Fede Neurone e Fratellanza incorporati nell'architettura ricorrente.
"""

import torch
import torch.nn as nn
from torch.nn import functional as F
from dataclasses import dataclass

import sys; from pathlib import Path
sys.path.insert(0, str(Path(__file__).parent.parent))
from raiai_model import RoPE, GQAttention, SwiGLUFFN, RMSNorm
from shared.faith import FaithBlock

@dataclass
class MythosRDTConfig:
    """Recurrent-Depth Transformer + Fede Neurone"""
    vocab_size: int = 16384
    dim: int = 768
    n_heads: int = 12
    n_kv_heads: int = 4
    max_seq_len: int = 2048
    ffn_dim: int = 3072
    dropout: float = 0.1
    prelude_layers: int = 3
    coda_layers: int = 2
    max_loops: int = 8
    min_loops: int = 2
    lti_spectral_radius: float = 0.95
    n_experts: int = 8
    n_shared_experts: int = 1
    experts_per_tok: int = 2
    expert_dim: int = 256
    faith_dim: int = 64
    num_brothers: int = 5
    temperature: float = 0.35

class MoEFeedForward(nn.Module):
    def __init__(self, config: MythosRDTConfig):
        super().__init__()
        self.n_experts = config.n_experts
        self.n_shared = config.n_shared_experts
        self.top_k = config.experts_per_tok
        self.dim = config.dim
        self.expert_dim = config.expert_dim

        self.w1 = nn.Parameter(torch.randn(config.n_experts, config.dim, config.expert_dim) * 0.02)
        self.w2 = nn.Parameter(torch.randn(config.n_experts, config.expert_dim, config.dim) * 0.02)
        self.w3 = nn.Parameter(torch.randn(config.n_experts, config.dim, config.expert_dim) * 0.02)
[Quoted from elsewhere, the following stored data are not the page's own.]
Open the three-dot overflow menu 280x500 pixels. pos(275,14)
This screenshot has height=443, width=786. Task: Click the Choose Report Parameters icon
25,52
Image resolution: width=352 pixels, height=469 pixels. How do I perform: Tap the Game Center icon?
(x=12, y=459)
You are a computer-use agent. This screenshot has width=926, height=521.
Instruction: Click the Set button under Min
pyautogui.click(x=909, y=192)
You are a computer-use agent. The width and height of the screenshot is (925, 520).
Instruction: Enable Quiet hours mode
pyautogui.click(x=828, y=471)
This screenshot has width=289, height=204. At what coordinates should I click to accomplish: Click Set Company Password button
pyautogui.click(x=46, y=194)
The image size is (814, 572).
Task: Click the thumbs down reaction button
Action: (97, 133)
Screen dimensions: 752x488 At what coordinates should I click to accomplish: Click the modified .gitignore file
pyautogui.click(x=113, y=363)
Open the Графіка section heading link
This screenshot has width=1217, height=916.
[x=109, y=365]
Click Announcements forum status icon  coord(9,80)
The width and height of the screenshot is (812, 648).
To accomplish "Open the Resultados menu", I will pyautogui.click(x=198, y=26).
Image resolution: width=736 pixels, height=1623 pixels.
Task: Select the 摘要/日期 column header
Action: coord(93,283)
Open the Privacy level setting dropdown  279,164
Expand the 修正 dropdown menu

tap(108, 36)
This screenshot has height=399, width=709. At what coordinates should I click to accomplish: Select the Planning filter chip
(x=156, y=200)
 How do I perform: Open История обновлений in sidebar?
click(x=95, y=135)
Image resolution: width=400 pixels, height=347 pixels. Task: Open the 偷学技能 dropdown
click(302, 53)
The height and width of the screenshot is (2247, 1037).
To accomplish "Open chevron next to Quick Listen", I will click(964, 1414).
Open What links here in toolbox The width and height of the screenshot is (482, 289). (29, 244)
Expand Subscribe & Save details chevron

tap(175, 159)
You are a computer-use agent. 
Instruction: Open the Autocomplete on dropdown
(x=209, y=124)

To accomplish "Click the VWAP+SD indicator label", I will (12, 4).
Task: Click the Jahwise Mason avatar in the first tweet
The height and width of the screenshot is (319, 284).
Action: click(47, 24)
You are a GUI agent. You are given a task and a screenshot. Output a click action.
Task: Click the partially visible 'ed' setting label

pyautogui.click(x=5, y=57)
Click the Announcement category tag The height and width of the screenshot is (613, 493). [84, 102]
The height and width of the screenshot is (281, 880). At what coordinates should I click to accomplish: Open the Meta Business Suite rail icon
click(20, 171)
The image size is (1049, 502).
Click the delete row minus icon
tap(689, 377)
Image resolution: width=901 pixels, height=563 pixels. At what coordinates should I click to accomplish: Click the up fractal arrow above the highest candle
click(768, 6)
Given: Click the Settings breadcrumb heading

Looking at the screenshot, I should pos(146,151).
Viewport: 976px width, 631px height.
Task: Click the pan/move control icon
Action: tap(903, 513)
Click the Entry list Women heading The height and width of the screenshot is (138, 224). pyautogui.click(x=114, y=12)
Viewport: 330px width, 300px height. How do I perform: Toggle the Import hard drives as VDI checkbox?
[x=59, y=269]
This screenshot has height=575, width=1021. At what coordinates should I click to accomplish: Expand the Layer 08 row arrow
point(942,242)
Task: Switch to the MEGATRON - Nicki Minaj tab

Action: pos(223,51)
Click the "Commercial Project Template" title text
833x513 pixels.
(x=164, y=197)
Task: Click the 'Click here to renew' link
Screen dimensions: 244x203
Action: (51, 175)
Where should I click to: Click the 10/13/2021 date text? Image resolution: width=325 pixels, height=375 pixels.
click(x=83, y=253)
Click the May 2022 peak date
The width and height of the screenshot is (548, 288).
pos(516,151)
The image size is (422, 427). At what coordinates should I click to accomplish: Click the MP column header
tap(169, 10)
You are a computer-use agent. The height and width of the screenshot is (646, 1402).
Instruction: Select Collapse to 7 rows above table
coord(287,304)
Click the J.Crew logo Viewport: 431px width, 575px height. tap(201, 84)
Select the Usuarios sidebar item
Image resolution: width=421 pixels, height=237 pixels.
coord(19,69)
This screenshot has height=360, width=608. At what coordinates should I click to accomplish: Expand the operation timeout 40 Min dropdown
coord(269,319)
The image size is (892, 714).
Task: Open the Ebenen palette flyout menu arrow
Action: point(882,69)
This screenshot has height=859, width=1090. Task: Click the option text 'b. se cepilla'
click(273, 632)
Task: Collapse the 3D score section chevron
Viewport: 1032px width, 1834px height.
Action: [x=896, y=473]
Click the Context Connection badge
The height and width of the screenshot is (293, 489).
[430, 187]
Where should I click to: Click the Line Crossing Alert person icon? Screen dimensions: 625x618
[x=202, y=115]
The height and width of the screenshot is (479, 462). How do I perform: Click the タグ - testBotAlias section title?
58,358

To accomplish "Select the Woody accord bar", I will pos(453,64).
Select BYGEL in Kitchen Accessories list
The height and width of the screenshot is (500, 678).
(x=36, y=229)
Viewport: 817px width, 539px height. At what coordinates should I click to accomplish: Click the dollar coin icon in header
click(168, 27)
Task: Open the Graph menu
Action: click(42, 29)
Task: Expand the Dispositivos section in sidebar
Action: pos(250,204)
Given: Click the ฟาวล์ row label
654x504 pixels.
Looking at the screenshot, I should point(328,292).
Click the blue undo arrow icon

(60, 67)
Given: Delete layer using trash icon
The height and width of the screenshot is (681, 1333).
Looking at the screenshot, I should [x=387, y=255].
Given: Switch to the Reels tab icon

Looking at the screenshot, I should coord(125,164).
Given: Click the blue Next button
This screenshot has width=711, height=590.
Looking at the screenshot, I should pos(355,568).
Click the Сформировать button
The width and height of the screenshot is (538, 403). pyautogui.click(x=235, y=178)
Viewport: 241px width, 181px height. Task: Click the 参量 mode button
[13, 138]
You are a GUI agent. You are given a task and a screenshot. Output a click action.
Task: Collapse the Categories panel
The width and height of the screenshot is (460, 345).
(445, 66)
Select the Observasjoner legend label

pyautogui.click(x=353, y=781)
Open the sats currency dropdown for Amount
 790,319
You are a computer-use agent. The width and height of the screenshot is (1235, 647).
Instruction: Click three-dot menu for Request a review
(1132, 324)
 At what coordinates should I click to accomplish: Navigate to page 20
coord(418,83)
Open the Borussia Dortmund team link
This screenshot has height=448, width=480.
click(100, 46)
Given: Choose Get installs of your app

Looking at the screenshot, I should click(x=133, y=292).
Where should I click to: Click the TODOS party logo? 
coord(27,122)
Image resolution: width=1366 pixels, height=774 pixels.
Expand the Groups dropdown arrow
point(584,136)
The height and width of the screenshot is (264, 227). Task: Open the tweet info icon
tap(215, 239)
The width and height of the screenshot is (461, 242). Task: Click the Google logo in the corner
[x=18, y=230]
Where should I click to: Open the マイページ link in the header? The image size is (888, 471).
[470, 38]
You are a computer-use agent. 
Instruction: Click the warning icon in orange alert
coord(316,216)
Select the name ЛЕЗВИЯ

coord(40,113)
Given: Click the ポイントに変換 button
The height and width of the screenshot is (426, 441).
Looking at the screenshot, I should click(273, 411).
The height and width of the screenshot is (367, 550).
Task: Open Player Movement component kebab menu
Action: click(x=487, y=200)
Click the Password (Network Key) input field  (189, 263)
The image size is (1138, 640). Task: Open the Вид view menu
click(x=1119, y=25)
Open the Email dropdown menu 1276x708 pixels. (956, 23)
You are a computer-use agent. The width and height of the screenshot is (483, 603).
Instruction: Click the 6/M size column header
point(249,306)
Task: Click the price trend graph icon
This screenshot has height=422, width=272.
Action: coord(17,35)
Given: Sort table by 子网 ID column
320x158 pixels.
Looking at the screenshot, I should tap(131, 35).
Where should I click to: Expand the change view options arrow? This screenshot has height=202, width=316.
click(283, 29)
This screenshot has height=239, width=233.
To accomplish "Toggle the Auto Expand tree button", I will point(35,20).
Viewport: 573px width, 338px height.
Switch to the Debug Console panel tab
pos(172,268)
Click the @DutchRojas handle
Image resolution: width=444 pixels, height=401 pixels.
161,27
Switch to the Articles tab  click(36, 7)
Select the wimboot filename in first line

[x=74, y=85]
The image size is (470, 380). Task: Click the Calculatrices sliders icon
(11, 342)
        self.shared_w1 = nn.Linear(config.dim, config.expert_dim * self.n_shared, bias=False)
        self.shared_w2 = nn.Linear(config.expert_dim * self.n_shared, config.dim, bias=False)

        self.router = nn.Linear(config.dim, config.n_experts, bias=False)
        self.dropout = nn.Dropout(config.dropout)

    def forward(self, x):
        B, T, D = x.shape
        x_flat = x.view(-1, D)

        router_logits = self.router(x_flat)
        router_probs = F.softmax(router_logits, dim=-1)

        top_k_probs, top_k_indices = torch.topk(router_probs, self.top_k, dim=-1)
        top_k_probs = top_k_probs / top_k_probs.sum(dim=-1, keepdim=True)

        out = torch.zeros_like(x_flat)
        for k in range(self.top_k):
            expert_idx = top_k_indices[:, k]
            prob = top_k_probs[:, k].unsqueeze(-1)

            w1_k = self.w1[expert_idx]
            w2_k = self.w2[expert_idx]
            w3_k = self.w3[expert_idx]

            gate = F.silu(torch.bmm(x_flat.unsqueeze(1), w1_k).squeeze(1))
            value = torch.bmm(x_flat.unsqueeze(1), w3_k).squeeze(1)
            expert_out = torch.bmm((gate * value).unsqueeze(1), w2_k).squeeze(1)
            out += prob * expert_out

        shared_out = self.shared_w2(F.silu(self.shared_w1(x_flat)))
        out = out + shared_out

        return self.dropout(out.view(B, T, D))

class LTIInjection(nn.Module):
    def __init__(self, config: MythosRDTConfig):
        super().__init__()
        raw = torch.randn(config.dim, config.dim) * 0.02
        norm = torch.linalg.matrix_norm(raw, 2)
        self.A = nn.Parameter(raw / (norm + 1e-6) * config.lti_spectral_radius)
        self.B = nn.Linear(config.dim, config.dim, bias=False)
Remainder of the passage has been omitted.